In addition to the SES and QoL factors, we use information regarding accessibility and per capita area to social infrastructure facilities for training sarcopenia prediction models. We collect data related to the social infrastructure of 2008–2011 from the Korean Statistical Information Service (KOSIS) and several central administrative agencies. The Ministry of Health and Welfare (MOHW) provides the number of senior leisure welfare facilities [66]. The Ministry of Culture, Sports and Tourism (MCST) provides the number of cultural facilities [67] and the area of neighborhood sports facilities [68]. The area of urban parks [69] is sourced from the urban planning status statistic data provided by the Ministry of Land, Infrastructure and Transport (MOLIT). Additionally, the number of social welfare facilities [70] is aggregated from the statistical yearbooks for each administrative area. These five features are calculated for the following 16 metropolitan cities and provinces, with each region being distinguished by a city code: Seoul (1), Busan (2), Daegu (3), Incheon (4), Gwangju (5), Daejeon (6), Ulsan (7), Gyeonggi-do (8), Gangwon-do (9), Chungcheongbuk-do (10), Chungcheongnam-do (11), Jeollabuk-do (12), Jeollanam-do (13), Gyeongsangbuk-do (14), Gyeongsangnam-do (15), and Jeju-do (16). These infrastructure-related features are incorporated according to the residential regions of the participants.
Figure 1 illustrates the entire process of selecting the participants among the total 37,753 participants of the KNHANES. First, we exclude samples (n = 31,383) below the threshold of 65 years, following the criterion for defining senior citizens in the AWGS guidelines [25]. Second, we exclude individuals (n = 2211) without available skeletal muscle information enabling sarcopenia diagnosis. We then omit samples (n = 248) that lack SES and QoL features. Finally, we end up with a total of 3911 samples.

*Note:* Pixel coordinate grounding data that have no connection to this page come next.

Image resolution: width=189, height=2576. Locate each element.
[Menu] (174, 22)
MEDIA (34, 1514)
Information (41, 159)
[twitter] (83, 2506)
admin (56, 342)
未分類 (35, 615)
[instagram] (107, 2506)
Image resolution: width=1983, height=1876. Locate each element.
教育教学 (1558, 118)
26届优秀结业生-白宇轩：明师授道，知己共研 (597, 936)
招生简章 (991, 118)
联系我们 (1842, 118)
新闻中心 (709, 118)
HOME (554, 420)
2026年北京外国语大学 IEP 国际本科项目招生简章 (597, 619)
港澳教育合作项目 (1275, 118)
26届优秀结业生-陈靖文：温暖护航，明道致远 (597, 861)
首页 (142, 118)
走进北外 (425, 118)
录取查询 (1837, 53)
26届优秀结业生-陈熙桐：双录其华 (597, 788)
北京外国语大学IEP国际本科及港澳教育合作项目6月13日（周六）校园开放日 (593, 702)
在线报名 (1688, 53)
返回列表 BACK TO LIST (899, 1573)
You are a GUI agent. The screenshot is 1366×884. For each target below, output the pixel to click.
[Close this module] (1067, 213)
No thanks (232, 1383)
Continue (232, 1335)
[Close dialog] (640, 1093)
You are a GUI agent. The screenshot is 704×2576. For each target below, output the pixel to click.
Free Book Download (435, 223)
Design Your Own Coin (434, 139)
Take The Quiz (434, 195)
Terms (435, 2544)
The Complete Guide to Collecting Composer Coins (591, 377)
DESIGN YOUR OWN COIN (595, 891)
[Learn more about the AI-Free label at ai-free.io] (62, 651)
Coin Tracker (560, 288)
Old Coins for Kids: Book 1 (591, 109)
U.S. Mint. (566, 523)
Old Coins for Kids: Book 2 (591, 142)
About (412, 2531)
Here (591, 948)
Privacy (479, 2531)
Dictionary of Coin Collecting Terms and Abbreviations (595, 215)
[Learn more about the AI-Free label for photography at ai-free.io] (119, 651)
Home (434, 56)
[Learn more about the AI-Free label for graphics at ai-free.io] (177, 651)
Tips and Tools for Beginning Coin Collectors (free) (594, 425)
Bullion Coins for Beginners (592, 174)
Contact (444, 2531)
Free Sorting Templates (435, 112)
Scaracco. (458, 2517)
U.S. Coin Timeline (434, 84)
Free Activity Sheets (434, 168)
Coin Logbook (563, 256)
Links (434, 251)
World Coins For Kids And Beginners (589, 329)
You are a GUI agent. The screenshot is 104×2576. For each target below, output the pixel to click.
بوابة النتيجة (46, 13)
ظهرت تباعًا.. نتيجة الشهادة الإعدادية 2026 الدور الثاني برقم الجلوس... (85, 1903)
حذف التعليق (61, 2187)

4. Feature Selection and Analysis

In this section, we introduce all the features regarding the SES, social infrastructure, and QoL features used for training the ML models available in the KNHANES and describe each individual feature and its preprocessing method if necessary. Additionally, we present a statistical analysis of the features in relation to sarcopenia.

4.1. Features of Socioeconomic Status

SES, including education, income, occupation, and housing, acts as a crucial metric of an individual’s or a household’s socioeconomic standing. It influences various factors related to a vulnerability to sarcopenia, nutritional status, living environment, and healthcare accessibility. According to [27,28,29,30], SES plays a pivotal role in identifying population groups at higher risk for sarcopenia.
First, economic activity status (EC1_1), basic livelihood allowance status (allownc), homeownership status (house), household composition code (genertn), marital status (marri_1), and marriage status (marri_2) are binary features, 0 or 1. The variables EC1_1, allownc, and house are encoded as 1 if yes and 0 otherwise. genertn is encoded as 1 for only sole-member households without a spouse or other family members and 0 otherwise. Marital status indicates the presence or absence of marriage, while marriage status refers to the current cohabitation status with a spouse. Married individuals are coded as 1 for marri_1. Especially, households currently cohabiting with spouses are encoded as 1 for marri_2. Second, the average monthly household income and number of household members are encoded by a continuous numeric value. The average monthly household income (ainc) is valued between a minimum 17 (below 170,000 KRW) and a maximum 900 (above 9,000,000 KRW). The number of household members (cfam) is represented numerically with a maximum six members. Third, all the remaining SES features are categorical, which are encoded as in Table 1 for each category: urban/rural divisions (town_t); type of dwelling, i.e., apartment or non-apartment (apt_t); housing type (live_t); income quartiles for both individuals (incm) and households (ho_incm); income quintiles for individuals (incm5) and households (ho_incm5); educational levels (edu); and detailed educational classifications (educ).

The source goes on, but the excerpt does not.